Machine learning algorithm locates nearly all US solar panels

Stanford researchers have located almost all US solar panels by applying a machine learning algorithm to one billion satellite images. They identified the GPS locations of the solar panels as well as their sizes. By using publicly-available data, they identified factors that promote solar energy use. They also identified factors that discourage the use of solar energy.

The researchers wrote about their work in the journal Joule (citation below).

Solar energy involves capturing the Sun’s energy and converting it into electricity. We also use the term ‘solar power‘ with the same meaning.

Knowing who in American have installed solar panels on their roofs and why would be extremely useful. Specifically, useful for managing the country’s evolving electricity system. It would also help understand what barriers there are to greater use of renewable energy sources.

Until now, however, we have only had estimates of how many people use renewable energy.

Renewable energy is energy that originates from an everlasting source. In other words, that source, in a human timescale, never runs out. Wind energy, solar energy, and geothermal energy, for example, are renewable sources of energy. We never run out of wind, energy from the Sun, or the Earth’s internal heat.

Solar panels USA - image
Stanford scientists’ machine learning algorithm detected 1.47 million solar rooftop installations in the USA. (Image:

Scientists used a machine learning algorithm

To get more accurate numbers, researchers analyzed over one billion high-resolution satellite images. They used a machine learning algorithm that detected almost all the solar power installations in the contiguous forty-eight states.

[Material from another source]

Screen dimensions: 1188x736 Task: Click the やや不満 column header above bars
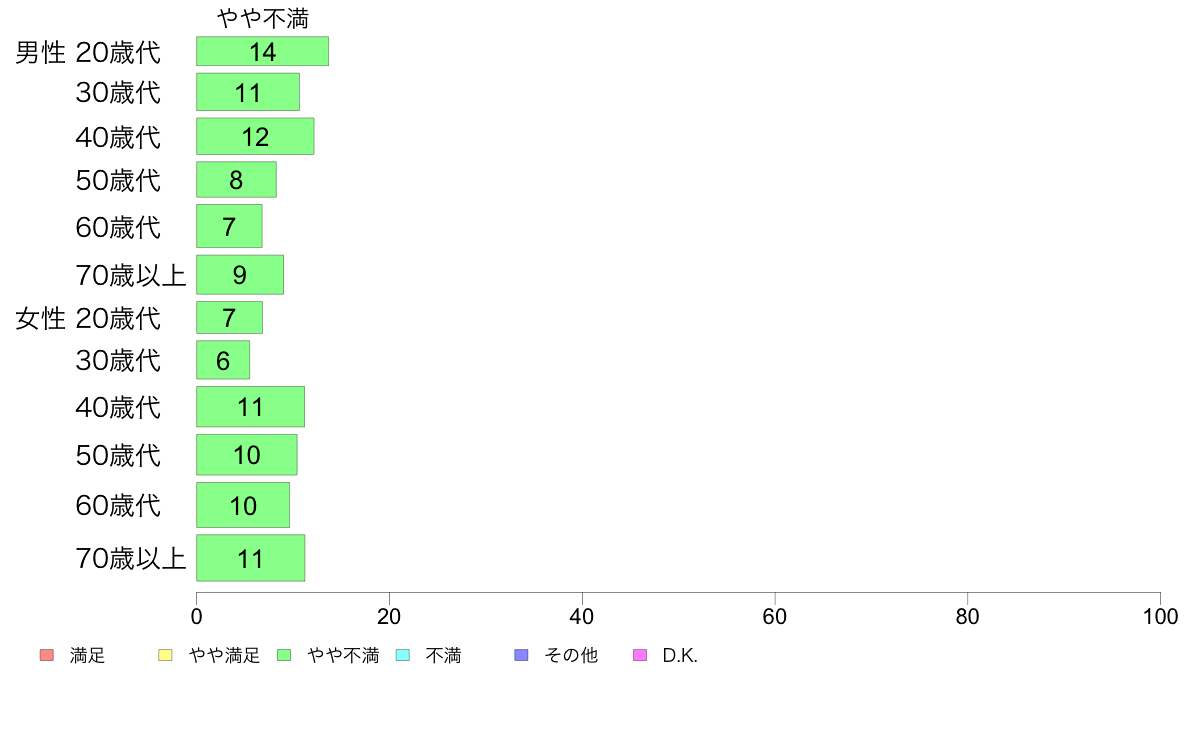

According to their analysis, there are 1.47 million installations. This figure is significantly higher than two widely-recognized estimates.

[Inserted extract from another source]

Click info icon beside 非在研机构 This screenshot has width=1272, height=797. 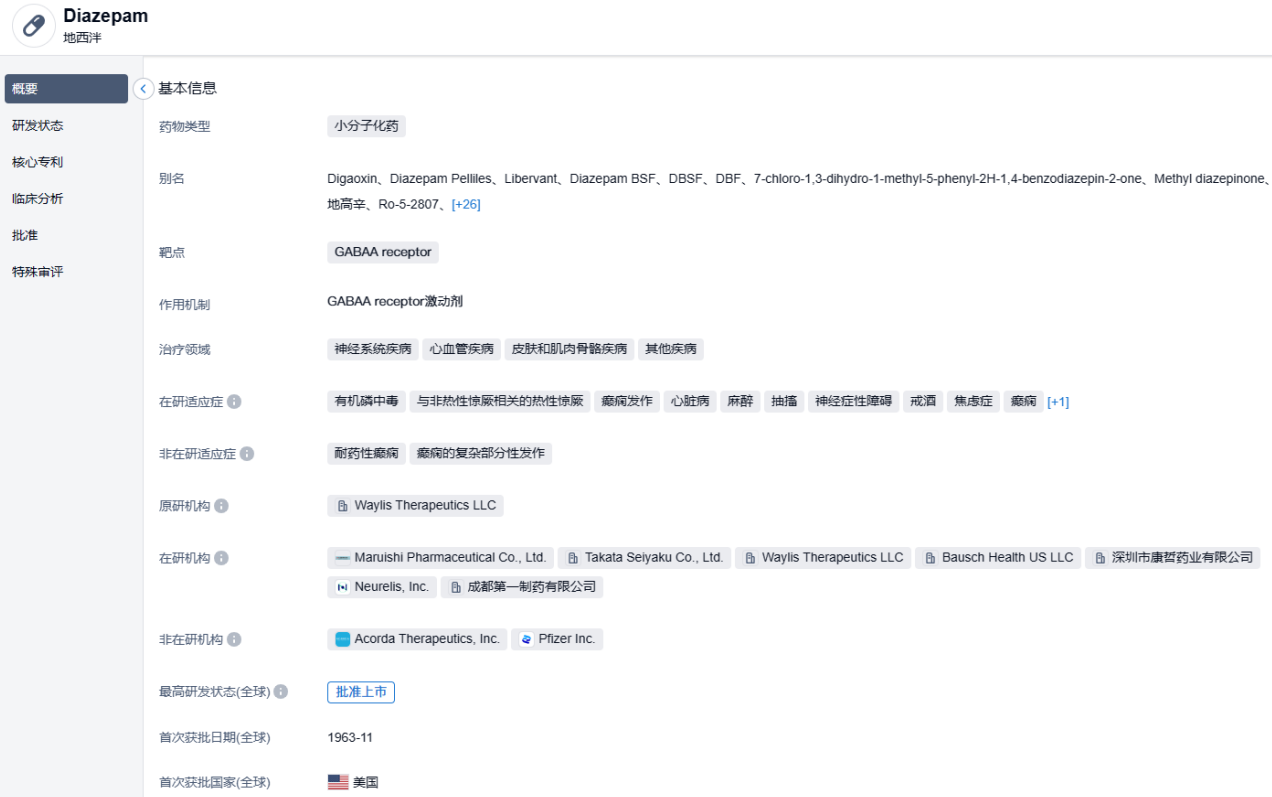[234, 640]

The research team also integrated US Census plus other data with their solar catalog. This allowed them to identify factors that led to solar power adoption.

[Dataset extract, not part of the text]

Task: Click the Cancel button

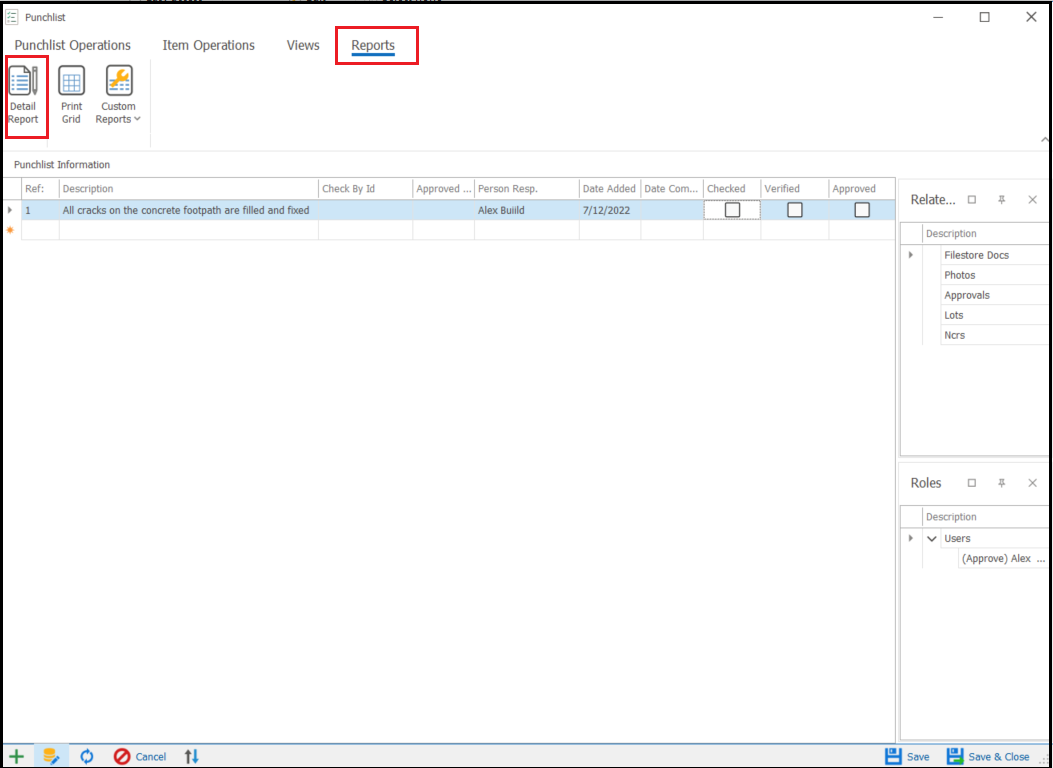Action: [x=139, y=756]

Study author, Ram Rajagopal, said:

“We can use recent advances in machine learning to know where all these assets are, which has been a huge question, and generate insights about where the grid is going and how we can help get it to a more beneficial place.”

Rajagopal is an Associate Professor of Civil and Environmental Engineering at Stanford University. Prof. Rajagopal and Arun Majumdar, a Professor of Mechanical Engineering at Stanford, supervised the project.

Who opts to install solar panels?

The authors say their data could be useful to regulators and utilities. It could also be useful to solar panel marketers and other stakeholders.

If electricity providers know how many solar panels there are in an area, they can more easily balance supply and demand. Balancing the supply and demand of utilities is the key to reliability.

Their data highlights not only the drivers of solar deployment but also the barriers. They found that, for example, household income is an important factor, but only to a point.

Income quickly stops playing much of a role in households’ decisions when annual income is above $150,000. In other words, income helps determine whether people install solar panels if the household earns $150,000 or less per year. Income is less of a driver among wealthier households.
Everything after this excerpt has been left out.